Edit After a helpful comment, I see that $\partial_\mu^\dagger=-\partial_\mu$, however I believe I made a mistake in my original Minkowski space derivation, and I don't think it is non-Hermitian generally. Can anyone clarify this?

Answer 1

Hint: yes, $\partial^\dagger=-\partial$. One way to see this is that $\hat p=-i\partial$, and $\hat p$ is self-adjoint, which means that $(-i\partial)=(-i\partial)^\dagger=+i\partial^\dagger$. Or put it another way, check the definition of $\dagger$: $$ \langle f,\partial g\rangle=\int f\partial g=-\int \partial f\ g=-\langle \partial f,g\rangle $$ where I used integration by parts. We usually say that $i\partial$ is hermitian instead of saying that $\partial$ is anti-hermitian, but these are obvioulsy equivalent. You'll hear the former more often though.

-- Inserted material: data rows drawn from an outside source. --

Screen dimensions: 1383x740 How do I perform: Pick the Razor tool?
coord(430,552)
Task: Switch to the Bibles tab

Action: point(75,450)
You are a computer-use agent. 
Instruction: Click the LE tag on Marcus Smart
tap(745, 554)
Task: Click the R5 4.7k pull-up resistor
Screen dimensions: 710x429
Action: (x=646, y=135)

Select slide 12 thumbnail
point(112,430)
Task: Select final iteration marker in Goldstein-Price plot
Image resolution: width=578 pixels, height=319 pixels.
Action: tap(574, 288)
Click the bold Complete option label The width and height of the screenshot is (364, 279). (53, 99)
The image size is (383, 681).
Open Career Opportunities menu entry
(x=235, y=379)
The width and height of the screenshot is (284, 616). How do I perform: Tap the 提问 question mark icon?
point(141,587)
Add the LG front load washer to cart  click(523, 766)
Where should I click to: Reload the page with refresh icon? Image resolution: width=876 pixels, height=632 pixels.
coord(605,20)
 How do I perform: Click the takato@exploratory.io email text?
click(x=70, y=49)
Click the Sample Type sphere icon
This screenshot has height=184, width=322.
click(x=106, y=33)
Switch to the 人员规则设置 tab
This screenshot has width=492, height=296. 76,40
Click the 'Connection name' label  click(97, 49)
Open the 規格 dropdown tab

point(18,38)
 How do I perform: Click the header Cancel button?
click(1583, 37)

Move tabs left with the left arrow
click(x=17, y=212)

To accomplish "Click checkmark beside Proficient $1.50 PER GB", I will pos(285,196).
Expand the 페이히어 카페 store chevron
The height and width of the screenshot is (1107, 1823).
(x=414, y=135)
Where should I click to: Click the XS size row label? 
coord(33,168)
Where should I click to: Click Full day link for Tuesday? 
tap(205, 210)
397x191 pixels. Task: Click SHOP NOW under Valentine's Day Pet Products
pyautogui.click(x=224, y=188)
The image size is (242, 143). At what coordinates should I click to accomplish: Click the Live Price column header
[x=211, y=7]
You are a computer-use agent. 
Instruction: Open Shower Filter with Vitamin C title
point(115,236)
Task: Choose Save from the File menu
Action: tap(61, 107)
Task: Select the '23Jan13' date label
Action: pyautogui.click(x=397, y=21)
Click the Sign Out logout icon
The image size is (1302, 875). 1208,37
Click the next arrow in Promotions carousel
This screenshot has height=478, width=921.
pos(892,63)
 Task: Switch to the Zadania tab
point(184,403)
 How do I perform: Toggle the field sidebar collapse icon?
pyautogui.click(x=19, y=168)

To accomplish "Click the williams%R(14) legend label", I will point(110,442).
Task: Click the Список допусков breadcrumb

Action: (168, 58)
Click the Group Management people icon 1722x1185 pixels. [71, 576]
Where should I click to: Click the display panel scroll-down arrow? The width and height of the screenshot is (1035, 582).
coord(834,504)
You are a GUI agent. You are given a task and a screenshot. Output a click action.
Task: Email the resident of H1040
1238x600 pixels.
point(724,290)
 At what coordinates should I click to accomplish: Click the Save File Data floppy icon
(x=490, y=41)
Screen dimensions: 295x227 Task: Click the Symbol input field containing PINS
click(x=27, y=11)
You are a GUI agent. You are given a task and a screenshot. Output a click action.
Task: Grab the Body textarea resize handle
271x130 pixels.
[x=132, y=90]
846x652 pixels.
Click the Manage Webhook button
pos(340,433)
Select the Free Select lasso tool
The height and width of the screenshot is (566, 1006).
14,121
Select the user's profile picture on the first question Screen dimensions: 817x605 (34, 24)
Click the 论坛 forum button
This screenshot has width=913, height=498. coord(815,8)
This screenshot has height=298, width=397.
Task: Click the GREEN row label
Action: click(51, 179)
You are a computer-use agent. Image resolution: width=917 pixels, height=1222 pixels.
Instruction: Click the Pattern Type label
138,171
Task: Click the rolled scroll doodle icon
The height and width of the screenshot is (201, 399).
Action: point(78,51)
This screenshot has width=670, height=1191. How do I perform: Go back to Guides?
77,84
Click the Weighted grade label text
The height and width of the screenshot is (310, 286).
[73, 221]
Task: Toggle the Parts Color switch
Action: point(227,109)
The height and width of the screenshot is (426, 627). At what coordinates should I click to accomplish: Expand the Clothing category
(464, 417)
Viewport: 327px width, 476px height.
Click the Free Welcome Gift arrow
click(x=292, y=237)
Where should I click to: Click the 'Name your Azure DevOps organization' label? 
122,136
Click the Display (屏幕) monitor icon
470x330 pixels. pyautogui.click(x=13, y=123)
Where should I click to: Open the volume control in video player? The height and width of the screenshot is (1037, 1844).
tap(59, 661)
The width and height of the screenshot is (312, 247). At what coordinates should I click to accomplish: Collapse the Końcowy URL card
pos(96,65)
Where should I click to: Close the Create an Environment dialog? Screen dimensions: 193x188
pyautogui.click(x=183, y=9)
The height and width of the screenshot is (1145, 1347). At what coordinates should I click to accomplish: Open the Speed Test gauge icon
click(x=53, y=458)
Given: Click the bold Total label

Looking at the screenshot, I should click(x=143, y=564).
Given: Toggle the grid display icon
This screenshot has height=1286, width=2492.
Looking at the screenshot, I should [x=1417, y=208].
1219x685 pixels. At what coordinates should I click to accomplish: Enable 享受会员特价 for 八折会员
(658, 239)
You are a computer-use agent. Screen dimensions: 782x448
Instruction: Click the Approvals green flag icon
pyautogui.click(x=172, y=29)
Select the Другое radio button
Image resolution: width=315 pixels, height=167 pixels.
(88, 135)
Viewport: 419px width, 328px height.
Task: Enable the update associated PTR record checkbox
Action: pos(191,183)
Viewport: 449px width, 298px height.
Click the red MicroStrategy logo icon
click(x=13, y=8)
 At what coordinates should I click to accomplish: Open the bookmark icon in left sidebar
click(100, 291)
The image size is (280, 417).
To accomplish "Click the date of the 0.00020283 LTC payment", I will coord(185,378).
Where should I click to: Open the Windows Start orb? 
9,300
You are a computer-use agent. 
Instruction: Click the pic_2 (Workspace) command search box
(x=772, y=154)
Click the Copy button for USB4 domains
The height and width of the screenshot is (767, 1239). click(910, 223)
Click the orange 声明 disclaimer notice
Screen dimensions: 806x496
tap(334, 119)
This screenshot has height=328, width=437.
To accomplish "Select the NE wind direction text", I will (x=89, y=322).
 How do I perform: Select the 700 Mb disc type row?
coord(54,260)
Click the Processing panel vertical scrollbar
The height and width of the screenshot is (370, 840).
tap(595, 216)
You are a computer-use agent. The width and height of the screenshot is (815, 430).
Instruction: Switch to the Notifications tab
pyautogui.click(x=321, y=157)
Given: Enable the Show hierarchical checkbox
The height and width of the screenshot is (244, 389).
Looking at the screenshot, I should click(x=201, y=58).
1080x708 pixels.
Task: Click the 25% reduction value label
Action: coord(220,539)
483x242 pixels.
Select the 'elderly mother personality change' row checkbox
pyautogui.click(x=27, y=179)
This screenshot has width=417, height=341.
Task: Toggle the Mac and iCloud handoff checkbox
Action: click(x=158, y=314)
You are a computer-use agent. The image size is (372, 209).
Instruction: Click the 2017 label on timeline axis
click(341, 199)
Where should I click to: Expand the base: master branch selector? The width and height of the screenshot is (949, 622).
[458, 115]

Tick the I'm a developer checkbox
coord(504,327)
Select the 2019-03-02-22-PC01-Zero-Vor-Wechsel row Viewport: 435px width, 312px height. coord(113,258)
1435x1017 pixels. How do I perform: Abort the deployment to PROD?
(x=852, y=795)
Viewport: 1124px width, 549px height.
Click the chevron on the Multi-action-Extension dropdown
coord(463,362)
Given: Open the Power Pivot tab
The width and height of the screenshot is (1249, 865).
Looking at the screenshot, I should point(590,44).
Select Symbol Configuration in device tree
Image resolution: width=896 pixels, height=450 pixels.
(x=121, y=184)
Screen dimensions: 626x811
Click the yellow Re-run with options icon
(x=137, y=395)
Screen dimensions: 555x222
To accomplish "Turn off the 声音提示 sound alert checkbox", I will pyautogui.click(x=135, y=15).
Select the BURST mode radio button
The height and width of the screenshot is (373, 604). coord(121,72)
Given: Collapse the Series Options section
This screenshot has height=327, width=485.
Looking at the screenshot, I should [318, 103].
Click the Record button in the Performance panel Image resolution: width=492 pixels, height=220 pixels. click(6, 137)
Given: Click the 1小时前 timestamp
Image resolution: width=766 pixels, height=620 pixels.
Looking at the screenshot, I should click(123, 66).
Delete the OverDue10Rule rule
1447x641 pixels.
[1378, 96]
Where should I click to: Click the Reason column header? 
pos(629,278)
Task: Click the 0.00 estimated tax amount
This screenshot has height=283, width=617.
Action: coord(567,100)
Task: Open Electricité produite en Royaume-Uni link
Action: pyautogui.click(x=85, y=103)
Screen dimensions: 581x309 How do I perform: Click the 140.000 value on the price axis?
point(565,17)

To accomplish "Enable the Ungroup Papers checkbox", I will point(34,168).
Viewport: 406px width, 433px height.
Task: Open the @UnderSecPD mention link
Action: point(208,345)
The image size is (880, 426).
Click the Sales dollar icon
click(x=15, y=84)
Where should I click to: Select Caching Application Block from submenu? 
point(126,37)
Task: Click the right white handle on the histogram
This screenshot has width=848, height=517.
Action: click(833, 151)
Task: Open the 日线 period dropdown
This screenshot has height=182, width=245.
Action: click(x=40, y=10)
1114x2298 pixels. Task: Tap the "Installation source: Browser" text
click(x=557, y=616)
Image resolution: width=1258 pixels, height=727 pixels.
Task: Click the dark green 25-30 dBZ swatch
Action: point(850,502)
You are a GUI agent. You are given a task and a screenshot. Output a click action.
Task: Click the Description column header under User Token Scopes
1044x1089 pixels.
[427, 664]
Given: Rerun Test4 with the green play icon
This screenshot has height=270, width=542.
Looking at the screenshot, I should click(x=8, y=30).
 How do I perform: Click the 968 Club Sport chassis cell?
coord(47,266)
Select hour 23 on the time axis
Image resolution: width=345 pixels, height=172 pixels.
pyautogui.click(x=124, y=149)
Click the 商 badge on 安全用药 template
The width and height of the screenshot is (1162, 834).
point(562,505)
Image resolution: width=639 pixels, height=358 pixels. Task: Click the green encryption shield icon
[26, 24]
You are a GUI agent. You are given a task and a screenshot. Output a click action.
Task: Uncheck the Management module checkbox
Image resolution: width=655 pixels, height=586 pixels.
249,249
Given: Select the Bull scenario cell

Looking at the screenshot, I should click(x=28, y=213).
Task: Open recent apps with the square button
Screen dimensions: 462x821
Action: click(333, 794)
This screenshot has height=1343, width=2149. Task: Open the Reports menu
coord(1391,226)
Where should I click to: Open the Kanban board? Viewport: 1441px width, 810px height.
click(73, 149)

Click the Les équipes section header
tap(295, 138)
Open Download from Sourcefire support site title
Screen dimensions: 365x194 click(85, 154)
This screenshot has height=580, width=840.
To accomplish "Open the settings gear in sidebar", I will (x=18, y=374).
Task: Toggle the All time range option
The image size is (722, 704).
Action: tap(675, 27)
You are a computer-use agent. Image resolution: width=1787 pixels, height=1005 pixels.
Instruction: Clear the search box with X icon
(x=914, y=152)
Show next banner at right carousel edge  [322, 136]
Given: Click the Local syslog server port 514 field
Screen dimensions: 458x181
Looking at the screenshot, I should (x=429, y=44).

With this, I believe you can easily prove that $iD\!\!\!/\ $ is hermitian. For that you'll need to use the fact that the gamma matrices are self-adjoint (meaning $\bar\gamma^\mu=\gamma^\mu$, not $\gamma^{\mu\dagger}=\gamma^\mu$, which is false). If you need more details say so and I'll elaborate.

EDIT

As $iD=i\partial+gA$ is the sum of two terms, it suffices to prove the hermicity properties of both of them independently. I believe you know how to deal with the second term: $$ g\gamma^\mu A_\mu $$ is self-adjoint because $\bar\gamma^\mu=\gamma^\mu$.

You can prove that $i\not\partial$ is hermitian by proving that so is $i\bar\psi\not\partial\psi$. This is easier because $$ (i\bar\psi \not\partial \psi)^\dagger=\overline{i\bar\psi\not\partial\psi}=-i\bar\psi \bar{ \not\partial}\psi $$ so you've got to prove $\bar{\not\partial}=-\not\partial$ instead of $\not\partial^\dagger=-\not\partial$. Now, $$ \bar{\not\partial}=\overline{\gamma^\mu\partial_\mu}=\bar\gamma^\mu \partial_\mu^\dagger=-\gamma^\mu\partial_\mu=-\not\partial $$ where I used $\bar\gamma=\gamma$ and $\partial^\dagger=-\partial$.

I hope its more clear now. You should be able to fill in the details.